* ASSIGNED TASK
Once the line holding "1193x720 pixels. Task: Open" appears, repeat it and each line after it to the end of the data, exactly and with nothing else; pictures stay out.

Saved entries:
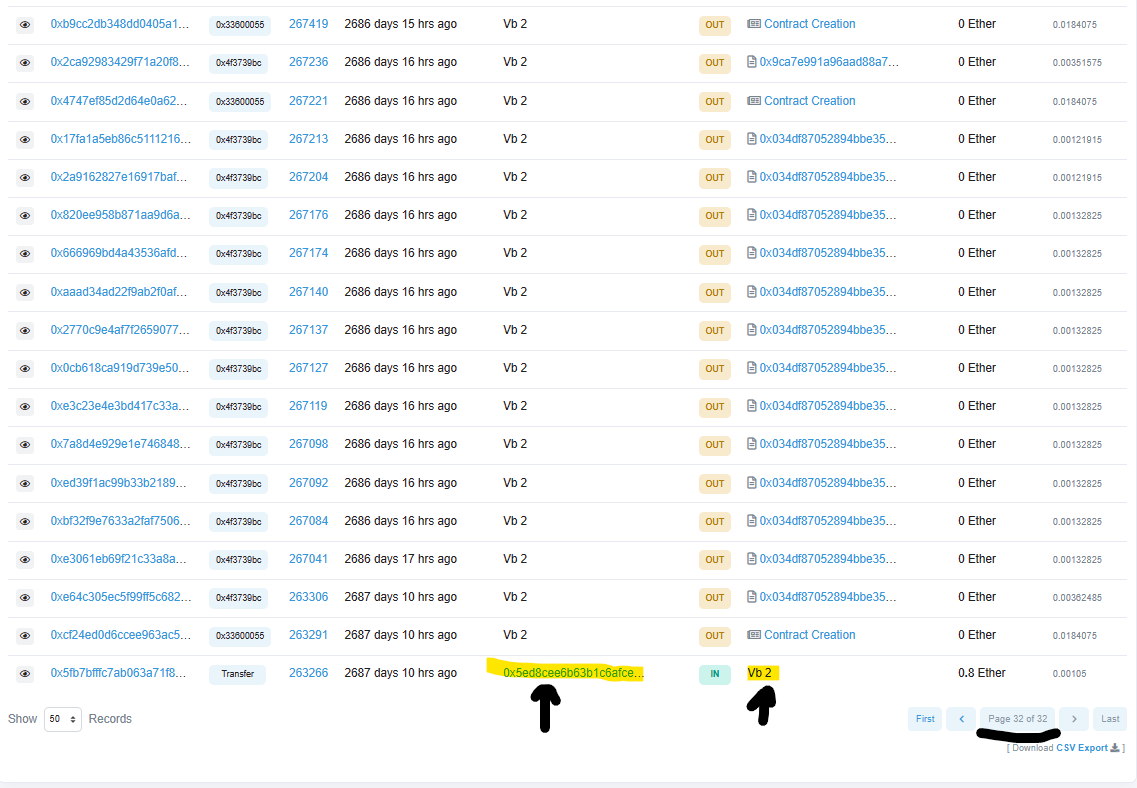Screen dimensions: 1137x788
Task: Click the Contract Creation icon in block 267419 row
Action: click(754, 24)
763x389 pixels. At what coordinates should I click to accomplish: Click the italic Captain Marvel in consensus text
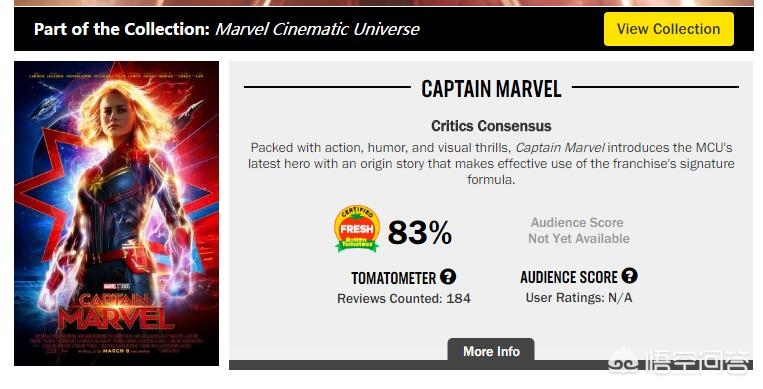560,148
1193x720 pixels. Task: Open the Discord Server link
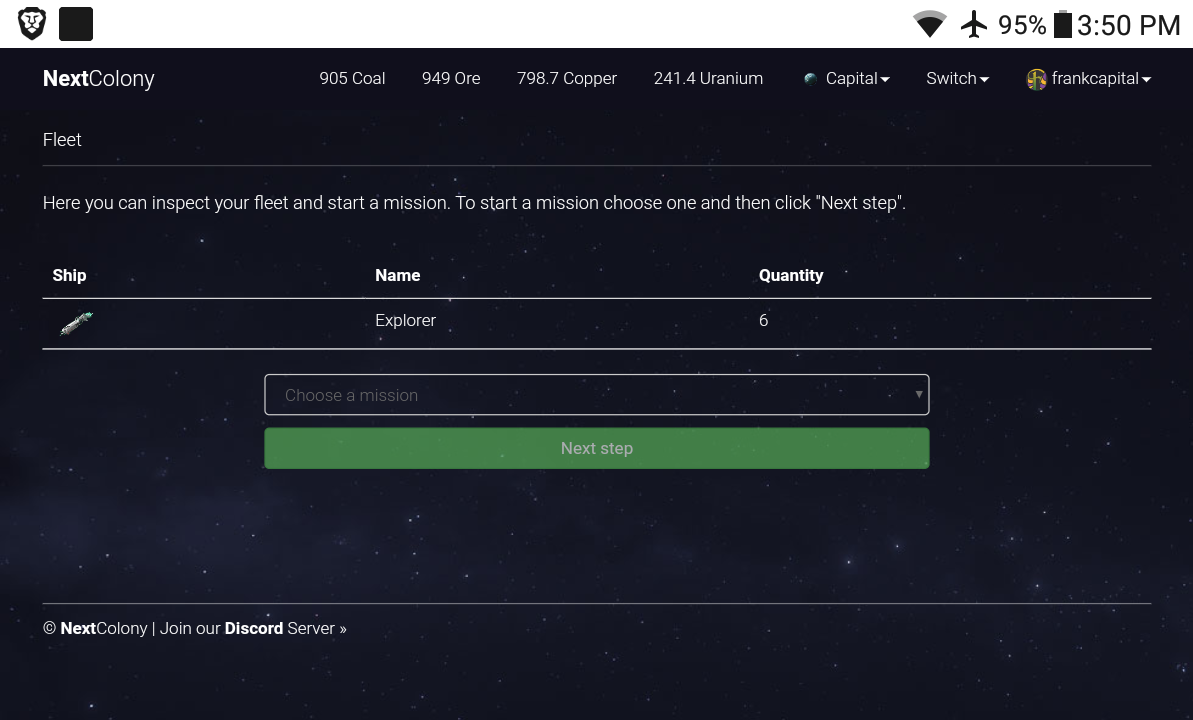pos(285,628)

* WRITTEN RESPONSE
1193x720 pixels. Task: Open the Discord Server link
pos(285,628)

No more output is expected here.